Ну и лицо у него… Там прямо Фудзияма извергается в почерневших от злости зрачках.
— Гонишь.
— Пф… Ну спроси у нее. Или приходи. Третьим будешь.
Спрыгиваю с подоконника, как раз в тот момент, когда открывается дверь.
— Ребяяят…
О… А вот, собственно, и наша горячая волейболистка Даша. Растрепанная. Раскрасневшаяся. Испуганная.
— Что там на трибуне случилось? — спрашивает, тяжело дыша.
— Ну я оставлю вас, не буду мешать!
Сама любезность.
Не удержавшись, бросаю еще один взгляд на помрачневшего Яна.
Глава 22. Хрупкое доверие
Дверь за Ромой закрывается, и мы с Яном остаемся наедине.
— Что там у вас случилось с Колесниковым? — подхожу к нему.
Одноклассники рассказали о том, Ян подрался с выпускником из 11 «в», но что послужило причиной конфликта я так и не поняла.
— Ян… — нахмурившись, беру его за руку и осматриваю сбитые костяшки пальцев. — Ну вот опять. Эээй!
Возмущенно пищу. Потому что он поднимает меня и сажает на подоконник.
— Выиграли? — осведомляется, так и проигнорировав мой вопрос.
— Да.
— И с каким счетом? — его ладонь опускается на мою голую коленку и медленно, но уверенно поднимается вверх.

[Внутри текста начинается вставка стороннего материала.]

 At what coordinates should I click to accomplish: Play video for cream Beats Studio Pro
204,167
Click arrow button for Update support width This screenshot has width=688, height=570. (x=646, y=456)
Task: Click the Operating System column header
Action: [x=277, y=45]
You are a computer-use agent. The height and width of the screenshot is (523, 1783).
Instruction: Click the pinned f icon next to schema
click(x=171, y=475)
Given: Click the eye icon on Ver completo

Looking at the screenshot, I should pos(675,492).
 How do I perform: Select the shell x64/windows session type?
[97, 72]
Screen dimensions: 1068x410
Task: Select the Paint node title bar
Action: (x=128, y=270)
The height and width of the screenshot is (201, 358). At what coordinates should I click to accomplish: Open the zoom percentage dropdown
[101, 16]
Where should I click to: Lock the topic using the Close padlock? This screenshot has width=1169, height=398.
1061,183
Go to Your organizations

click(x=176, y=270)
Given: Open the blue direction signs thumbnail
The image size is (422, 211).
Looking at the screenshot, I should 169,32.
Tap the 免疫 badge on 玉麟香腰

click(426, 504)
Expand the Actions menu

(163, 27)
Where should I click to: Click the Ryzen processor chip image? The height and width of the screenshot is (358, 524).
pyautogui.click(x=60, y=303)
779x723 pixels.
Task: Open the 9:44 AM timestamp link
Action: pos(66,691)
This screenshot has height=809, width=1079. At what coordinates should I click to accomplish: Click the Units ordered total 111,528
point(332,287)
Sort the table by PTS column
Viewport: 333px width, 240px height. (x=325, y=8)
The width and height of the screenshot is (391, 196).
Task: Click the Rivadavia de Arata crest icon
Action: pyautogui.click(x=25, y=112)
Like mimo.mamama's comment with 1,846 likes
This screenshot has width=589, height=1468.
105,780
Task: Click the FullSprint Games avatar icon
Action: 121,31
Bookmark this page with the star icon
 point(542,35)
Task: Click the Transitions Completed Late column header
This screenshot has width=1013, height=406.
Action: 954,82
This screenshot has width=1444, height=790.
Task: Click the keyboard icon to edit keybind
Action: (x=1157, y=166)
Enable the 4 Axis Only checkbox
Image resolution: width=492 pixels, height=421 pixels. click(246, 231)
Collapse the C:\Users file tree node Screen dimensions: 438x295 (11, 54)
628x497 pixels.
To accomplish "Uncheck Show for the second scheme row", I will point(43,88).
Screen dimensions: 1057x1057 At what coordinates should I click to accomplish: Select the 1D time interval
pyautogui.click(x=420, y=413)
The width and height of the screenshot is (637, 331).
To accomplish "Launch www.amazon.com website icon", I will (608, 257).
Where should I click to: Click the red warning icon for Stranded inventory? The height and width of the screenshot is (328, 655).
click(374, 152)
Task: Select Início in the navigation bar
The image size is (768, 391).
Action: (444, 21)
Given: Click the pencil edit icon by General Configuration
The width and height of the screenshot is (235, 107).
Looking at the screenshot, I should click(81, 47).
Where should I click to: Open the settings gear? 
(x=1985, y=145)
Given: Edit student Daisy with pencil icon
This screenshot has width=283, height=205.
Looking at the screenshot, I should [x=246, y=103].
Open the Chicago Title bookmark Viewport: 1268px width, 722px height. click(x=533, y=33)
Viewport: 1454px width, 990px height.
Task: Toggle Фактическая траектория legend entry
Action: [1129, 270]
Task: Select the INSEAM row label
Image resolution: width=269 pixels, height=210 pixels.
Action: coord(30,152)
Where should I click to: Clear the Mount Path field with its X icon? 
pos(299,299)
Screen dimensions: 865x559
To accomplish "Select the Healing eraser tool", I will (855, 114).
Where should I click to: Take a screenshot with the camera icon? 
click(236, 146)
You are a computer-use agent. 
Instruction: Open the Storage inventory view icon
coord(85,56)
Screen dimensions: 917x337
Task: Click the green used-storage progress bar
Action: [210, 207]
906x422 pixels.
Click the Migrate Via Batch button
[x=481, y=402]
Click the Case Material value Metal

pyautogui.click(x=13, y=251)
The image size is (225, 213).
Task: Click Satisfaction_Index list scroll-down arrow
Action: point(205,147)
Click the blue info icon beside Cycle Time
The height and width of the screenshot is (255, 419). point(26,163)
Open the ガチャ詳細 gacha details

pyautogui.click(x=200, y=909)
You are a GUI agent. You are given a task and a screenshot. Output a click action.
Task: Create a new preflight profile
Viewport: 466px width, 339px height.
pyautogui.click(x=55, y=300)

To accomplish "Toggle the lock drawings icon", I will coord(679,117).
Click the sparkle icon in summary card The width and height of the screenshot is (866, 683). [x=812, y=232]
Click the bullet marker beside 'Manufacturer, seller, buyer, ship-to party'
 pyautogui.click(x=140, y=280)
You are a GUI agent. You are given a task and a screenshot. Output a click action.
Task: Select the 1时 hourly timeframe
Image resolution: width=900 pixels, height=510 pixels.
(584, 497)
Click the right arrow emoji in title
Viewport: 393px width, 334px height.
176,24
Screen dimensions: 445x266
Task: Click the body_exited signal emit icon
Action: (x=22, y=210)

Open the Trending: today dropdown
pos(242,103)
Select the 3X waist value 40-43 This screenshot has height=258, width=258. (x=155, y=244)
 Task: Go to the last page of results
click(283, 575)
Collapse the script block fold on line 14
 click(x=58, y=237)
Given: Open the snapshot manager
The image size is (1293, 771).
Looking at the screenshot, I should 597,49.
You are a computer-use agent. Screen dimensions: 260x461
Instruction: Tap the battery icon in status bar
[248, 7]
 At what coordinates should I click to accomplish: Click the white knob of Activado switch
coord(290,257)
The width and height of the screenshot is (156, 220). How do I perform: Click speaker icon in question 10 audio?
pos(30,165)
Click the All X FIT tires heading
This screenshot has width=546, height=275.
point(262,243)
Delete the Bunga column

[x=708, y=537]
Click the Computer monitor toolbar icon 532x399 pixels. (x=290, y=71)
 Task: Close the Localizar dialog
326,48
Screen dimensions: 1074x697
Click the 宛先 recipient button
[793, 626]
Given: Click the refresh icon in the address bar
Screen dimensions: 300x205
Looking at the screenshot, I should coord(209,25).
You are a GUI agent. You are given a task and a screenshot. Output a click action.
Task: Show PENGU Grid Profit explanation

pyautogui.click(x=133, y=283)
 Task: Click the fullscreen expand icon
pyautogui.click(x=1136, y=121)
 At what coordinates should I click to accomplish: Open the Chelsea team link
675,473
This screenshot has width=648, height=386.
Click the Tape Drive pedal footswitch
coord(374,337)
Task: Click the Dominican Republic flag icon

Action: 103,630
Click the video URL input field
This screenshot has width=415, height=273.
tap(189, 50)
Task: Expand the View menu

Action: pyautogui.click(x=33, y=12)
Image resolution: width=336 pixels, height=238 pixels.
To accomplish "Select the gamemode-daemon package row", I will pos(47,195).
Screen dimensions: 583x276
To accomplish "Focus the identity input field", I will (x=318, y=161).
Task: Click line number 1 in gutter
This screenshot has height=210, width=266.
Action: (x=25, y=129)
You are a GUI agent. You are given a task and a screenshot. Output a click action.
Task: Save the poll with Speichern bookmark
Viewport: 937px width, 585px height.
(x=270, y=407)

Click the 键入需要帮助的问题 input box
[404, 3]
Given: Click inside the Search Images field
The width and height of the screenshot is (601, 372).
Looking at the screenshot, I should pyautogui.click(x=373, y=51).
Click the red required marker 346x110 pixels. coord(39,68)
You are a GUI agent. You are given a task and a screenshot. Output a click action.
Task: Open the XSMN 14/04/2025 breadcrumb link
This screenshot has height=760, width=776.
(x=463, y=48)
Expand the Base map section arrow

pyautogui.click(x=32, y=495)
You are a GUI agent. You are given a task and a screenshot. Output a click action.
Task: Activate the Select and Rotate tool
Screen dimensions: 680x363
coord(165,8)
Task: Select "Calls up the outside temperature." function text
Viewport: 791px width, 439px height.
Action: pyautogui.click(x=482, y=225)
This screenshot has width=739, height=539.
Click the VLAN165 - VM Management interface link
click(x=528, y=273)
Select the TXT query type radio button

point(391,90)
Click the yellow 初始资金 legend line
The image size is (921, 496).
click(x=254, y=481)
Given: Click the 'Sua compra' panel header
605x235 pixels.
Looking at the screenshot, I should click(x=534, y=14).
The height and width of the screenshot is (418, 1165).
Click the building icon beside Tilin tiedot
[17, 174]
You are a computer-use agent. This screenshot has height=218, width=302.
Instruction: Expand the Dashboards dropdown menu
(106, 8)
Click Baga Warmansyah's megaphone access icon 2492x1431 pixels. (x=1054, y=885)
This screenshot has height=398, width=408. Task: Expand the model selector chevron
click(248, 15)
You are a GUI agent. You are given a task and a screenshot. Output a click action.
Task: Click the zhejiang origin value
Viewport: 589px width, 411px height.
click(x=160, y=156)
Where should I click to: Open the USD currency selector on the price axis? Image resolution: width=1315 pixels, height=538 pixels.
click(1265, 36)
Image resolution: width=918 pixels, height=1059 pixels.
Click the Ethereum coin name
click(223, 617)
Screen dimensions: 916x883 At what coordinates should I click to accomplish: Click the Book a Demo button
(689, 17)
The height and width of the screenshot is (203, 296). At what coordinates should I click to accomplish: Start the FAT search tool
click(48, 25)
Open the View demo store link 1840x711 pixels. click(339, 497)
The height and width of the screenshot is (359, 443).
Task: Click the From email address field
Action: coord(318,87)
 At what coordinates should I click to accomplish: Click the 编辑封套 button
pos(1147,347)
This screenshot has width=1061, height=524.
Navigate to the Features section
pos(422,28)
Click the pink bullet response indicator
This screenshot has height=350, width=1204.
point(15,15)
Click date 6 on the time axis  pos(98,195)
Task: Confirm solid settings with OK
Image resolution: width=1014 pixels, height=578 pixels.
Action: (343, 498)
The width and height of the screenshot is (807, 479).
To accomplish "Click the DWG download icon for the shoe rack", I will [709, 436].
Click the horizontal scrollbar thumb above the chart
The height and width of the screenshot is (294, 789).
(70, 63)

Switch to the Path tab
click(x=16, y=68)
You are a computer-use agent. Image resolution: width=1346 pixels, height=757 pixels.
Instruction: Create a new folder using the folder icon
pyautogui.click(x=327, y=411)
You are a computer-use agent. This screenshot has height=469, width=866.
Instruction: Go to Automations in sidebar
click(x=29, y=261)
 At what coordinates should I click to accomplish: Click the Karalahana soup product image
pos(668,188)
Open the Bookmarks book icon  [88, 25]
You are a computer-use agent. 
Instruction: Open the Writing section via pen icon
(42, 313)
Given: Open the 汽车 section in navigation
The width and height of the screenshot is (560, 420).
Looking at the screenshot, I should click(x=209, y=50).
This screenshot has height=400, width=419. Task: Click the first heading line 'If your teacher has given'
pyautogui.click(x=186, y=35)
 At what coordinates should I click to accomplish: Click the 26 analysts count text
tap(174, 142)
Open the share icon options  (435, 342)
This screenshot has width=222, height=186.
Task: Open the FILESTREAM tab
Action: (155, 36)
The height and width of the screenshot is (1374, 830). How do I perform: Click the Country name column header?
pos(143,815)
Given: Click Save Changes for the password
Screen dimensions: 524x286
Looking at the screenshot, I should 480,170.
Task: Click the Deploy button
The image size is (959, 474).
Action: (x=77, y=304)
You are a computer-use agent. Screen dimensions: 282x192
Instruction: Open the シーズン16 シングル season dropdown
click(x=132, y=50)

— Двадцать пять — двадцать два, — отвечаю взволнованно.
— Последние три очка ты забила? — пальцы сжимают бедро.
— Я.
Вот он совсем близко. Наклоняется… Шумно вдыхает мой запах, разгоняя по телу ворох мурашек, и я судорожно сглатываю.
— Быть тебе капитаном, Арсеньева.
— Тренер сказал тоже самое. Он страшно зол на команду.
Сразу вспоминается короткий брифинг, состоявшийся после игры, и то, как он кричал на девчонок. Много обидного наговорил. Нельзя так…
— Растыки. Все, кроме рыжей, — резко пододвигает к себе, и его губы касаются чувствительного местечка на моей шее.
— Вдруг… кто-то… зайдет, — шепчу, от удовольствия прикрывая на мгновение глаза.
Ничего не могу с собой поделать. Это так невыносимо приятно…
— Как зайдет так и выйдет, — произносит невозмутимо.
— Тогда еще хочу, — запускаю пальцы в черные как смоль кучеряшки и чувствую, что он улыбается.
Ян целует меня. Пылко. Напористо. И так по-взрослому… Вовсю распускает руки, забирается под футболку, стискивает талию, гладит спину. И мне бы воспротивиться, оттолкнуть его, ведь есть на то веская причина, но вместо этого я лишь сильнее льну к нему в ответ.
Во рту пересыхает, дыхание непроизвольно сбивается. Пульс лихорадочно частит.
— Ну-ка, скажи мне, Арсеньева, куда ты там собралась в эту субботу? — вдруг спрашивает, отодвигаясь.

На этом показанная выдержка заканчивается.